--- START ---

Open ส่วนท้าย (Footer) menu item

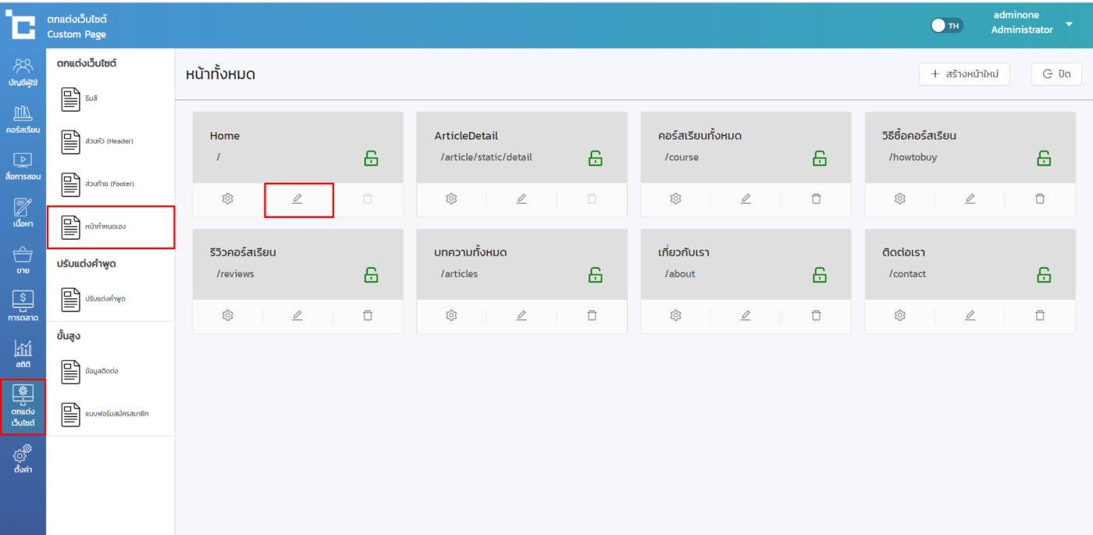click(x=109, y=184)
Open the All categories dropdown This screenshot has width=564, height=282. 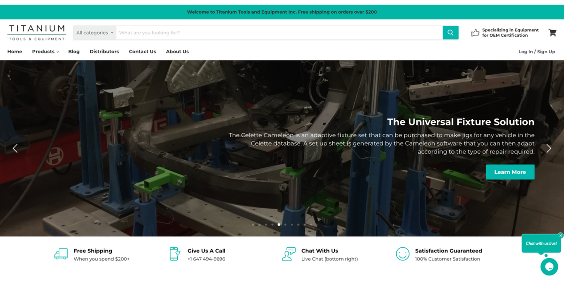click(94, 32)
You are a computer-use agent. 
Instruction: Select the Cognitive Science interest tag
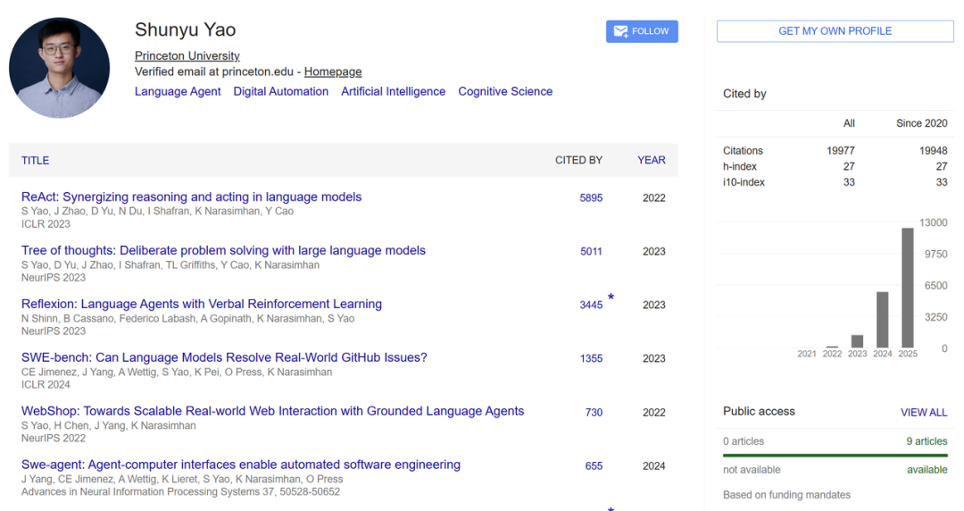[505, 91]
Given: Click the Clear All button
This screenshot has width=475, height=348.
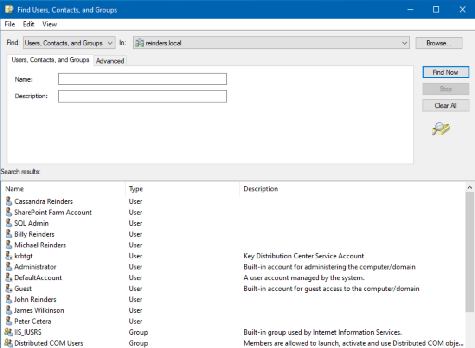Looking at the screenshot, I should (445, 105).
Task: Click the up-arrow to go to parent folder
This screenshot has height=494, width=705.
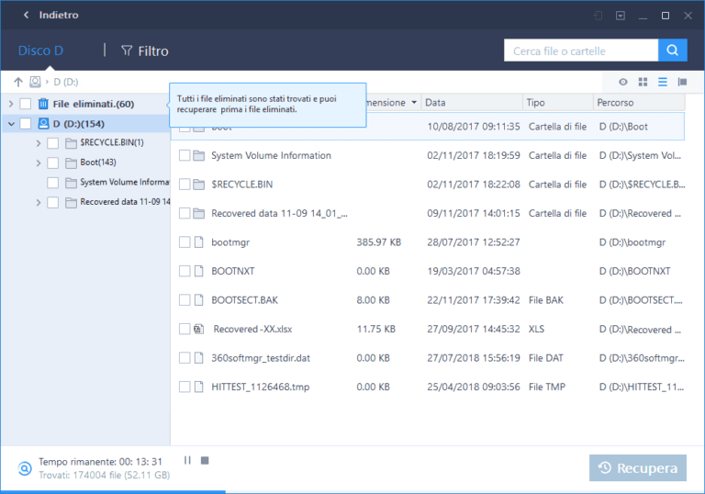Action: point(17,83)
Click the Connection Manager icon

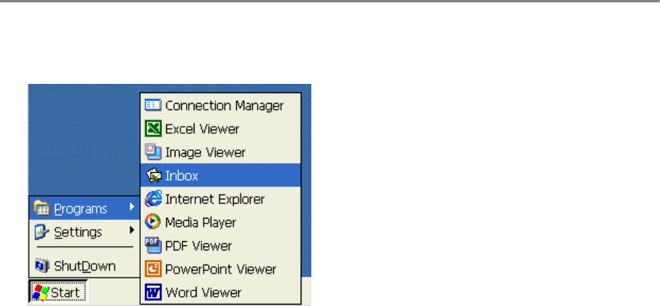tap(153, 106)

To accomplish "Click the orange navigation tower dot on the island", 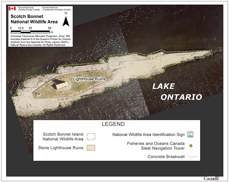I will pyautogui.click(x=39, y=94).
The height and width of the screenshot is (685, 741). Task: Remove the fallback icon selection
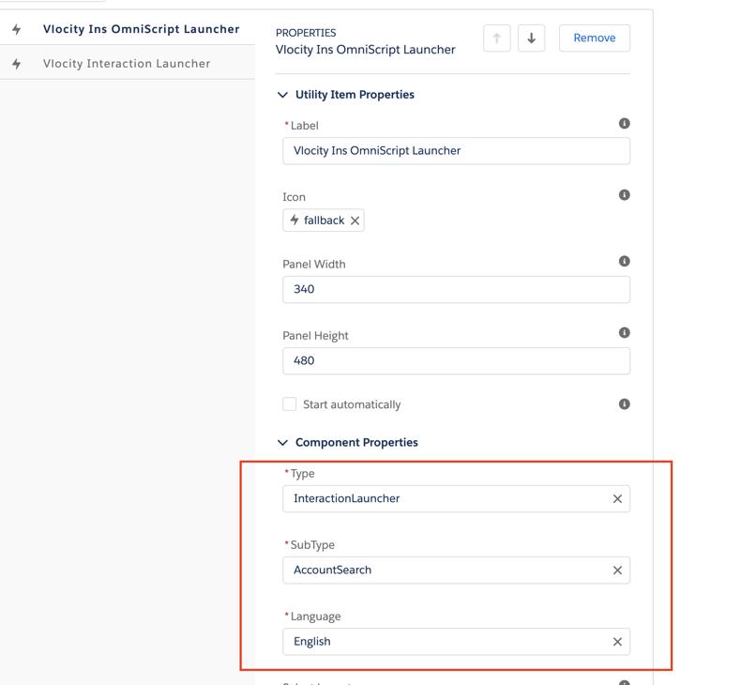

--- END ---

Pick out the lines above that hold the string "Task" and show them.

### RESULT
Task: Click the up-arrow to go to parent folder
The height and width of the screenshot is (685, 741). Task: Remove the fallback icon selection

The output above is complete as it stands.